26. Anayasa’nın 148. maddesinin üçüncü fıkrası ile
30/3/2011 tarihli ve 6216 sayılı Anayasa Mahkemesinin Kuruluşu ve Yargılama
Usulleri Hakkında Kanun'un 45. maddesinin (1) numaralı fıkrası gereği Anayasa
Mahkemesine yapılan bir bireysel başvurunun esasının incelenebilmesi için kamu
gücü tarafından ihlal edildiği iddia edilen hakkın Anayasa'da güvence altına
alınmış olmasının yanı sıra Sözleşme veya Türkiye'nin taraf olduğu ek protokollerin
kapsamına da girmesi gerekir. Bir başka ifadeyle Anayasa ve Sözleşme'nin ortak
koruma alanı dışında kalan bir hak ihlali iddiasını içeren başvurunun kabul
edilebilir olduğuna karar verilmesi mümkün değildir (Onurhan Solmaz, B.
No: 2012/1049, 26/3/2013, § 18).
27. Sözleşme’ye ek 7 No.lu Protokol aynı fiil nedeniyle
yeniden yargılanmama veya cezalandırılmama hakkını güvenceye bağlamıştır.
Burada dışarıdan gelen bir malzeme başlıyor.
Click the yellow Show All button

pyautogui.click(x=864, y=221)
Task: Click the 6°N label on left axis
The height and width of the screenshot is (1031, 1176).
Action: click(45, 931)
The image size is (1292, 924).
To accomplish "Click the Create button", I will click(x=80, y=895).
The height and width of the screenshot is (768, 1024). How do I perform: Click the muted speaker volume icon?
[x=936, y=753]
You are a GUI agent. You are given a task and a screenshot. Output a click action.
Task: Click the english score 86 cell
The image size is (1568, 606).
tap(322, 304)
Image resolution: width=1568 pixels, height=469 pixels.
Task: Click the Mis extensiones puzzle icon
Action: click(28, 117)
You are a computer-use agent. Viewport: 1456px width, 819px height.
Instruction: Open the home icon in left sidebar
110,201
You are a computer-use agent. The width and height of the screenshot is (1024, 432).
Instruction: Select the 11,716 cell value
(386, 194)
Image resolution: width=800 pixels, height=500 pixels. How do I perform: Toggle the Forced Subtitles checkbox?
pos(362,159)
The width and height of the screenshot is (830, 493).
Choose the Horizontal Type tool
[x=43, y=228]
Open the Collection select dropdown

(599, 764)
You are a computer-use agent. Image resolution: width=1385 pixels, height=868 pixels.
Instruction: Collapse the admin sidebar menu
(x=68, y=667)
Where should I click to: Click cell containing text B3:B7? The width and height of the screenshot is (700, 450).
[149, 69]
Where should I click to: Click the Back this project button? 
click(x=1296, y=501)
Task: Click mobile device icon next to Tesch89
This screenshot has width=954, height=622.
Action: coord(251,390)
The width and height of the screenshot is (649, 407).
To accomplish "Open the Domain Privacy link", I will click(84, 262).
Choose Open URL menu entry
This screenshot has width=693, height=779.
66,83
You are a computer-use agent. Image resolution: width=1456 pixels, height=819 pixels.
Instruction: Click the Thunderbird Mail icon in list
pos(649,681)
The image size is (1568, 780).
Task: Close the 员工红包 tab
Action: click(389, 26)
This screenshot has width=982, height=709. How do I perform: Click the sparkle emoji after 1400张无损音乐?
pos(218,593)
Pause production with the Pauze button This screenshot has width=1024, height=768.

Protokol'ün 4. maddesinde açık bir biçimde -her bir devletin kendi yargılama
yetkisi açısından- bireylerin ne bis in idem ilkesinin güvencesi altında
olduğu ifade edilmiştir. Bu güvencenin ulusal nitelikte olduğu ve bu ilkenin
kural olarak yabancı ülkede yapılan yargılamaları ve verilen cezaları
kapsamadığı söylenebilir. Bir başka deyişle bir devlette yapılan yargılama ve
hükmedilen mahkeme kararı, diğer bir devlet açısından kendiliğinden bağlayıcı
nitelik taşımayacaktır. Bu tür bir bağlayıcılık ancak ülkelerin ikili veya çok
taraflı sözleşmeler akdetmeleri ile gündeme gelebilecektir.
28. Nitekim AİHM de içtihatlarında aynı isnatlar hakkında
farklı devlet yargı yetkileri kapsamında yapılan yargılama ve verilen cezaların
Sözleşme'ye ek 7 No.lu Protokol'ün 4. maddesi kapsamında olmadığını açıkça
vurgulayarak bu kapsamda yapılan başvuruları kabul edilemez bulmuştur. Krombach/France
davasında özetle Almanya'da yargılanarak beraat eden başvurucu, sonrasında
Fransa'da yargılanarak mahkûm edilmiştir. İki farklı ülke mahkemelerinde
yargılanan başvurucu, Sözleşme'ye ek 7 No.lu Protokol'ün 4. maddesi kapsamında
AİHM'e başvuru yapmış ve AİHM tarafından yapılan incelemede Sözleşme'ye ek 7
No.lu Protokol'ün 4. maddesinin bu davada uygulanamayacağını ve konu bakımından
yetkisiz olduğunu bildirmiştir. Ayrıca AİHM Sözleşme'ye ek 7 No.lu Protokol'ün
4. maddesinin, Sözleşme'ye taraf devletlerin birinde beraat eden ya da
yargılanarak hüküm giyen bir bireyin diğer bir taraf devlette yargılanmasını ya
da soruşturulmasını engellemeyeceğine karar vermiştir (Krombach v. France,
§§ 35-42).
29. Sözleşme'ye ek 7 No.lu Protokol'ün onaylanmasının
uygun bulunmasına dair 6684 sayılı Kanun Türkiye Büyük Millet Meclisi
tarafından 10/3/2016 tarihinde kabul edilmiş ve bu Kanun 25/3/2016 tarihinde
Resmî Gazete'de yayımlanmıştır. Protokol 28/3/2016 tarihinde de Bakanlar
Kurulunca onaylanmış ve Türkiye açısından 1/8/2016 tarihinde yürürlüğe
girmiştir. Dolayısıyla Sözleşme'ye ek 7 No.lu Protokol 1/8/2016 tarihinden
sonra gerçekleşen olaylar bakımından uygulanabilir hâle gelmiştir (İffet
İnci Gültekin, B. No: 2013/9585, 9/3/2016, § 42).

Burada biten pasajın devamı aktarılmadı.